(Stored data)
-*-*-

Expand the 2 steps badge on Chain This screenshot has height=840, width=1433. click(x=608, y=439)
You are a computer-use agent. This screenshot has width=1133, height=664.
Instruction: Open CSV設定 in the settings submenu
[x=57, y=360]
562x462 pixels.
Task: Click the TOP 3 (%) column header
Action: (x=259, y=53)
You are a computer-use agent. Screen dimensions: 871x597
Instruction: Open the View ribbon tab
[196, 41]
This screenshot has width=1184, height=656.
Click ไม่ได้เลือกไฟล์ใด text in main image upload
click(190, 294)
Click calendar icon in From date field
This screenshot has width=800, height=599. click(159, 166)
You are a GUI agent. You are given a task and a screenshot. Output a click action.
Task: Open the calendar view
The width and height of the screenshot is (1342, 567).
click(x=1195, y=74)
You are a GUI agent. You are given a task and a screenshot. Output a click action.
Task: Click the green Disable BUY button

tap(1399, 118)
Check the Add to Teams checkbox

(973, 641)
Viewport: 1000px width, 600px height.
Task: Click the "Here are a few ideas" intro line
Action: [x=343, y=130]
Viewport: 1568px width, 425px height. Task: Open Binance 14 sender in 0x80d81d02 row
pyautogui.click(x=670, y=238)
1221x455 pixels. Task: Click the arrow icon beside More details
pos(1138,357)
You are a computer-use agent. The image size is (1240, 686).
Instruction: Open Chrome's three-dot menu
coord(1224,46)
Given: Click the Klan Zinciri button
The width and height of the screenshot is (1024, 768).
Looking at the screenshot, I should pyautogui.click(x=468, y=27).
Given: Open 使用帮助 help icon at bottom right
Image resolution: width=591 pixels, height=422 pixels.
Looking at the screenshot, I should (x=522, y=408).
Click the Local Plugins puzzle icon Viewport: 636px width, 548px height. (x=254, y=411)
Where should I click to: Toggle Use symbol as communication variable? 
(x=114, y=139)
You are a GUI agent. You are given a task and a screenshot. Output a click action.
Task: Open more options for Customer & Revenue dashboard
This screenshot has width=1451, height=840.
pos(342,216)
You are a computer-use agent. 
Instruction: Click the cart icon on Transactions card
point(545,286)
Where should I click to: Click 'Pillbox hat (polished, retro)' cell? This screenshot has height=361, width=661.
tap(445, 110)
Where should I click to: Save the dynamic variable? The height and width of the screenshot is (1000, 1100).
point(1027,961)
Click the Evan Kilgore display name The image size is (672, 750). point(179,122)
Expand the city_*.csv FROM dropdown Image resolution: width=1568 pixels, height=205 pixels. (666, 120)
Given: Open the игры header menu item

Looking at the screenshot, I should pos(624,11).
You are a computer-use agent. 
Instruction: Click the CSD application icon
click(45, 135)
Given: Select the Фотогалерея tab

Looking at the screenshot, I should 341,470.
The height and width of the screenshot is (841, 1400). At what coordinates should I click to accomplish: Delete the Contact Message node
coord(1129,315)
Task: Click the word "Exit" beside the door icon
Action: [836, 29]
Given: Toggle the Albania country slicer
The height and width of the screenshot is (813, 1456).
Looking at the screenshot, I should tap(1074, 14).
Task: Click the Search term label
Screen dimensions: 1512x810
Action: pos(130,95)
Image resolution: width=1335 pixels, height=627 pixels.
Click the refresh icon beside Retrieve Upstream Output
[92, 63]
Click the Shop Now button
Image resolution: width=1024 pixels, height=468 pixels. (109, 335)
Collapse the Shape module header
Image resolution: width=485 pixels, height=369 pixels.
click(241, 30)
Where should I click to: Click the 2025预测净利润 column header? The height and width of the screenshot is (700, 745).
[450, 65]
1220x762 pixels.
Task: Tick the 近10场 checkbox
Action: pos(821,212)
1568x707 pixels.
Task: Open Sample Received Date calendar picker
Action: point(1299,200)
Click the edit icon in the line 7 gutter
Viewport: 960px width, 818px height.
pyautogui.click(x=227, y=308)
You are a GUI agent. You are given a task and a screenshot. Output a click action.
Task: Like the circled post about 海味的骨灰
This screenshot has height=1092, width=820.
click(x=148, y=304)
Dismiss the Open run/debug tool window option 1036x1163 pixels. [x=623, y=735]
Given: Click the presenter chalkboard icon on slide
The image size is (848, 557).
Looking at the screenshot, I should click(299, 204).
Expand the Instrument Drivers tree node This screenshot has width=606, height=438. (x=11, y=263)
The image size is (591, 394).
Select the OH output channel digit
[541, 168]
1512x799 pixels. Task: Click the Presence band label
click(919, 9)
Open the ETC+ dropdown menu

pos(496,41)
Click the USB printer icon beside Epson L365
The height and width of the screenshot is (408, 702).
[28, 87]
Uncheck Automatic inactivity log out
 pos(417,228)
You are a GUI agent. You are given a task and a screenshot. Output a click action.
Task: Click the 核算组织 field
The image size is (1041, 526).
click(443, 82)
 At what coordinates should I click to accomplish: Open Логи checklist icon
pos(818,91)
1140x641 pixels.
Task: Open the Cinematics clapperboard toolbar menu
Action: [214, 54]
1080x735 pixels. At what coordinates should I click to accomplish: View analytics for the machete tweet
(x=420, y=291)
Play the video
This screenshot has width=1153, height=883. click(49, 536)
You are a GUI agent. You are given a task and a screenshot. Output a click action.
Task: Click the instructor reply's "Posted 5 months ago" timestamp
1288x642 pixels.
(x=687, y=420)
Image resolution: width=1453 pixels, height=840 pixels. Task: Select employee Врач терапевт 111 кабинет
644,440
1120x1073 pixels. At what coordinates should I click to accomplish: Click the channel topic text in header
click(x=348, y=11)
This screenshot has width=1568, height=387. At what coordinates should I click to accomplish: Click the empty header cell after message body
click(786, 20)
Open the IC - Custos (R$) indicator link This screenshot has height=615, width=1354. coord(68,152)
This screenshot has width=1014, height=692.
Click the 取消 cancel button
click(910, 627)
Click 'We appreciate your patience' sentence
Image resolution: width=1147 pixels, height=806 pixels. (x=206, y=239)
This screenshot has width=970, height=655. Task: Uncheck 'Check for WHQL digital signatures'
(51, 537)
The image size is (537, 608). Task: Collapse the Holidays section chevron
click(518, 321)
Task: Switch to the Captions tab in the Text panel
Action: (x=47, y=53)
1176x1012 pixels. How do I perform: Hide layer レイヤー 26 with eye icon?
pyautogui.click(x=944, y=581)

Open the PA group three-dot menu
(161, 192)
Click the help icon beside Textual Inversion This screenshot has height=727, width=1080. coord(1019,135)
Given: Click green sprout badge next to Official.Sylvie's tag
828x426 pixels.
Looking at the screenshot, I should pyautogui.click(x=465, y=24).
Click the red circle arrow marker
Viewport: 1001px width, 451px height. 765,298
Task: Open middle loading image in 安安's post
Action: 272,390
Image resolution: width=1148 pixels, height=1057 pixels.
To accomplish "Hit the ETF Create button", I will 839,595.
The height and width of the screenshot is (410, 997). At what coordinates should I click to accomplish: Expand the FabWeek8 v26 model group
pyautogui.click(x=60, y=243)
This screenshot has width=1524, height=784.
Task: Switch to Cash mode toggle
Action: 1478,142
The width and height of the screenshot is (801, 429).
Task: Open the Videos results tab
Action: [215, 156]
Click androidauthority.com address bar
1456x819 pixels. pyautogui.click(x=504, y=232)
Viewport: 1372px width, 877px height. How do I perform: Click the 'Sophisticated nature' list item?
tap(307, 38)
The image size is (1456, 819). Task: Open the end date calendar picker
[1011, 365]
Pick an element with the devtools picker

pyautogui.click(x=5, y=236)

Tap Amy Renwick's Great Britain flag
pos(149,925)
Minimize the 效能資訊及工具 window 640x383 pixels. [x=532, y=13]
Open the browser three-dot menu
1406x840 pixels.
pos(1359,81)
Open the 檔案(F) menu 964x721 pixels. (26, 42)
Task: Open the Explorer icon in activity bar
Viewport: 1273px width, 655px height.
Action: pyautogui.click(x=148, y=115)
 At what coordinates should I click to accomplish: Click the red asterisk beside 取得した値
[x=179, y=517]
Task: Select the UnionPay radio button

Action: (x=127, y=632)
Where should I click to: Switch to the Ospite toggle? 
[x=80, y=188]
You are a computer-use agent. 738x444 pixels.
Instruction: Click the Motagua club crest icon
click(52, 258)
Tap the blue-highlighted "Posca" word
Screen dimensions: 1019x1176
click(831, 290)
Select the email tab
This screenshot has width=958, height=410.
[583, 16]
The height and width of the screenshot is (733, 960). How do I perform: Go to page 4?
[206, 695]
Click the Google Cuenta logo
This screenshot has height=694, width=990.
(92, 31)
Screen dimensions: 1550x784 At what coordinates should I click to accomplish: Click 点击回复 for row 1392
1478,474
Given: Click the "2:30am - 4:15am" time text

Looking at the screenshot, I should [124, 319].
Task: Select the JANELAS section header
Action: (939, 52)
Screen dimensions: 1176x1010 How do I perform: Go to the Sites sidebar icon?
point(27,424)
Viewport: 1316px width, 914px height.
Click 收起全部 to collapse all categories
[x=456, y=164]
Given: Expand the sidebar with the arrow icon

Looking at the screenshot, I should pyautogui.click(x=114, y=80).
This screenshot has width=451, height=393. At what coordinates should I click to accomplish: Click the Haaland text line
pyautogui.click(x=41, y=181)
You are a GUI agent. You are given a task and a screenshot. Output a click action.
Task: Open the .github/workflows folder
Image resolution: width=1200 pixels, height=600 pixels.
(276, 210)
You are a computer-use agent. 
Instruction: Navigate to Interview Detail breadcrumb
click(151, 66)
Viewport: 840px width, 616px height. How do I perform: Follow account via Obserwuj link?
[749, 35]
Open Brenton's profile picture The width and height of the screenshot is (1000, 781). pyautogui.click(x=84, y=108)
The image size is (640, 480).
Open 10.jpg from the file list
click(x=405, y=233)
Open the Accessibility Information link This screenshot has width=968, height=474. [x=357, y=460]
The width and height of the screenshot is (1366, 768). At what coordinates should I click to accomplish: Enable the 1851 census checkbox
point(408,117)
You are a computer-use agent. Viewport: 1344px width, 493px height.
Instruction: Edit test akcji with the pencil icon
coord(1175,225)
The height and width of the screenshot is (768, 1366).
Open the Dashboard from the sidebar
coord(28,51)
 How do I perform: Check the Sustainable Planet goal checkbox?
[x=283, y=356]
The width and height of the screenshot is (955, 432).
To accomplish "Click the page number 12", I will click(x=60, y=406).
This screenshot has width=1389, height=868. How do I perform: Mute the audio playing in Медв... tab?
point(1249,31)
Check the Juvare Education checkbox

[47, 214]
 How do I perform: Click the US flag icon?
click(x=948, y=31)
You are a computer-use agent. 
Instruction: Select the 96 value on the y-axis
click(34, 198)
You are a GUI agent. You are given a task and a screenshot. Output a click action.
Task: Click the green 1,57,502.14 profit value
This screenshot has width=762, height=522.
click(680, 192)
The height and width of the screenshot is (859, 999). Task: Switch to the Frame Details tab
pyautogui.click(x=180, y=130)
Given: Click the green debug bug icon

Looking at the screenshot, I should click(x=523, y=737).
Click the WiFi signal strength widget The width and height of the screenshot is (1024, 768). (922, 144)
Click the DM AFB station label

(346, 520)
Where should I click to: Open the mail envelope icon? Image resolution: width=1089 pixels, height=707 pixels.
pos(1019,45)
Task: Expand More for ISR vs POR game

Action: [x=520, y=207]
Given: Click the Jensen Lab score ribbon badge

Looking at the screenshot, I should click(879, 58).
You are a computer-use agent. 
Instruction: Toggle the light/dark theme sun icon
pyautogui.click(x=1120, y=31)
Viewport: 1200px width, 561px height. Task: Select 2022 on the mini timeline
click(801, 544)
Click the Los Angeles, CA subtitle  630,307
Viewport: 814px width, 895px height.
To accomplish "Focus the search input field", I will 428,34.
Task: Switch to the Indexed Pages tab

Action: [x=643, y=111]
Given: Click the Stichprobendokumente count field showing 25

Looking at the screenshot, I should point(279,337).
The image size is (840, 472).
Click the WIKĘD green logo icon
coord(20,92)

-*-*-

Exercise instructions — In the data above, which lines lie between the line with "This screenshot has width=451, height=393." and the line with "Open Brenton's profile", inclusive? Print those lines exactly and nothing else.

Solution to this problem —
This screenshot has width=451, height=393. At what coordinates should I click to accomplish: Click the Haaland text line
pyautogui.click(x=41, y=181)
You are a GUI agent. You are given a task and a screenshot. Output a click action.
Task: Open the .github/workflows folder
Image resolution: width=1200 pixels, height=600 pixels.
(276, 210)
You are a computer-use agent. 
Instruction: Navigate to Interview Detail breadcrumb
click(151, 66)
Viewport: 840px width, 616px height. How do I perform: Follow account via Obserwuj link?
[749, 35]
Open Brenton's profile picture The width and height of the screenshot is (1000, 781). pyautogui.click(x=84, y=108)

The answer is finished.